» **Directions for this task**:
Please give an exact transcription of the records shown below.

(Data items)

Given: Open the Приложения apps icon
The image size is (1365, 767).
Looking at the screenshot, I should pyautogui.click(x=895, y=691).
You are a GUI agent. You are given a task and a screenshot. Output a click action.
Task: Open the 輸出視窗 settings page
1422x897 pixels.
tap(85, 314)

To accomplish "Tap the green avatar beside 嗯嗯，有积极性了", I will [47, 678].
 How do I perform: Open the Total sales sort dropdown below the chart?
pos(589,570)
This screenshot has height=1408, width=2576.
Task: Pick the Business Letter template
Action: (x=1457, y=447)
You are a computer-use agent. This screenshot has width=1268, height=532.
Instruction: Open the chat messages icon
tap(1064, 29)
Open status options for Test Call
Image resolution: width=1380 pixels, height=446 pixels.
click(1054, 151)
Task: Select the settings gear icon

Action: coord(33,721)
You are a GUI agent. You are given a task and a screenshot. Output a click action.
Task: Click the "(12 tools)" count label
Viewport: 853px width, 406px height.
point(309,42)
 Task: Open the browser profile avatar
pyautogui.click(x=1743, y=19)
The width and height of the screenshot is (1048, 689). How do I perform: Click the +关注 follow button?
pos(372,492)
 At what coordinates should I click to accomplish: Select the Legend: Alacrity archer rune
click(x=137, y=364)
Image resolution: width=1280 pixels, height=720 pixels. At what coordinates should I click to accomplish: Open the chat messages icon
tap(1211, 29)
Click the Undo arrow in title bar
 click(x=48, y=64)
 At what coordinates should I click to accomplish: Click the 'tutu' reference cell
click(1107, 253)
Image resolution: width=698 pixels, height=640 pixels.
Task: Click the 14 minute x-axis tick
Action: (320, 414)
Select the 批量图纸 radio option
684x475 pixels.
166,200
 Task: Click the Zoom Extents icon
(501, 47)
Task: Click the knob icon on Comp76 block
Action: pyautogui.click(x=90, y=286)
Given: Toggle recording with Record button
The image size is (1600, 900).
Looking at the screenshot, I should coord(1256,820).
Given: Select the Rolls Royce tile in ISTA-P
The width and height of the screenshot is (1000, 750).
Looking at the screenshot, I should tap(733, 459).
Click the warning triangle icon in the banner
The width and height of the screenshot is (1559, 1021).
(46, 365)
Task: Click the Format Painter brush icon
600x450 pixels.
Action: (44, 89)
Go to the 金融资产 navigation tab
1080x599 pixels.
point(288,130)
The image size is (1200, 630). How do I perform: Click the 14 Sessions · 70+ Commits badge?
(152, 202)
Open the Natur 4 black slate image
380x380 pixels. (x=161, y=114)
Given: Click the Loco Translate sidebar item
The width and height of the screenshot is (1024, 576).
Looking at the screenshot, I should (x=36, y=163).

» **Expected output**:
Given: Open the Приложения apps icon
The image size is (1365, 767).
Looking at the screenshot, I should pyautogui.click(x=895, y=691).
You are a GUI agent. You are given a task and a screenshot. Output a click action.
Task: Open the 輸出視窗 settings page
1422x897 pixels.
tap(85, 314)

To accomplish "Tap the green avatar beside 嗯嗯，有积极性了", I will [47, 678].
 How do I perform: Open the Total sales sort dropdown below the chart?
pos(589,570)
This screenshot has height=1408, width=2576.
Task: Pick the Business Letter template
Action: (x=1457, y=447)
You are a computer-use agent. This screenshot has width=1268, height=532.
Instruction: Open the chat messages icon
tap(1064, 29)
Open status options for Test Call
Image resolution: width=1380 pixels, height=446 pixels.
click(1054, 151)
Task: Select the settings gear icon

Action: coord(33,721)
You are a GUI agent. You are given a task and a screenshot. Output a click action.
Task: Click the "(12 tools)" count label
Viewport: 853px width, 406px height.
point(309,42)
 Task: Open the browser profile avatar
pyautogui.click(x=1743, y=19)
The width and height of the screenshot is (1048, 689). How do I perform: Click the +关注 follow button?
pos(372,492)
 At what coordinates should I click to accomplish: Select the Legend: Alacrity archer rune
click(x=137, y=364)
Image resolution: width=1280 pixels, height=720 pixels. At what coordinates should I click to accomplish: Open the chat messages icon
tap(1211, 29)
Click the Undo arrow in title bar
 click(x=48, y=64)
 At what coordinates should I click to accomplish: Click the 'tutu' reference cell
click(1107, 253)
Image resolution: width=698 pixels, height=640 pixels.
Task: Click the 14 minute x-axis tick
Action: (320, 414)
Select the 批量图纸 radio option
684x475 pixels.
166,200
 Task: Click the Zoom Extents icon
(501, 47)
Task: Click the knob icon on Comp76 block
Action: pyautogui.click(x=90, y=286)
Given: Toggle recording with Record button
The image size is (1600, 900).
Looking at the screenshot, I should coord(1256,820).
Given: Select the Rolls Royce tile in ISTA-P
The width and height of the screenshot is (1000, 750).
Looking at the screenshot, I should tap(733, 459).
Click the warning triangle icon in the banner
The width and height of the screenshot is (1559, 1021).
(46, 365)
Task: Click the Format Painter brush icon
600x450 pixels.
Action: (44, 89)
Go to the 金融资产 navigation tab
1080x599 pixels.
point(288,130)
The image size is (1200, 630). How do I perform: Click the 14 Sessions · 70+ Commits badge?
(152, 202)
Open the Natur 4 black slate image
380x380 pixels. (x=161, y=114)
Given: Click the Loco Translate sidebar item
The width and height of the screenshot is (1024, 576).
Looking at the screenshot, I should (x=36, y=163).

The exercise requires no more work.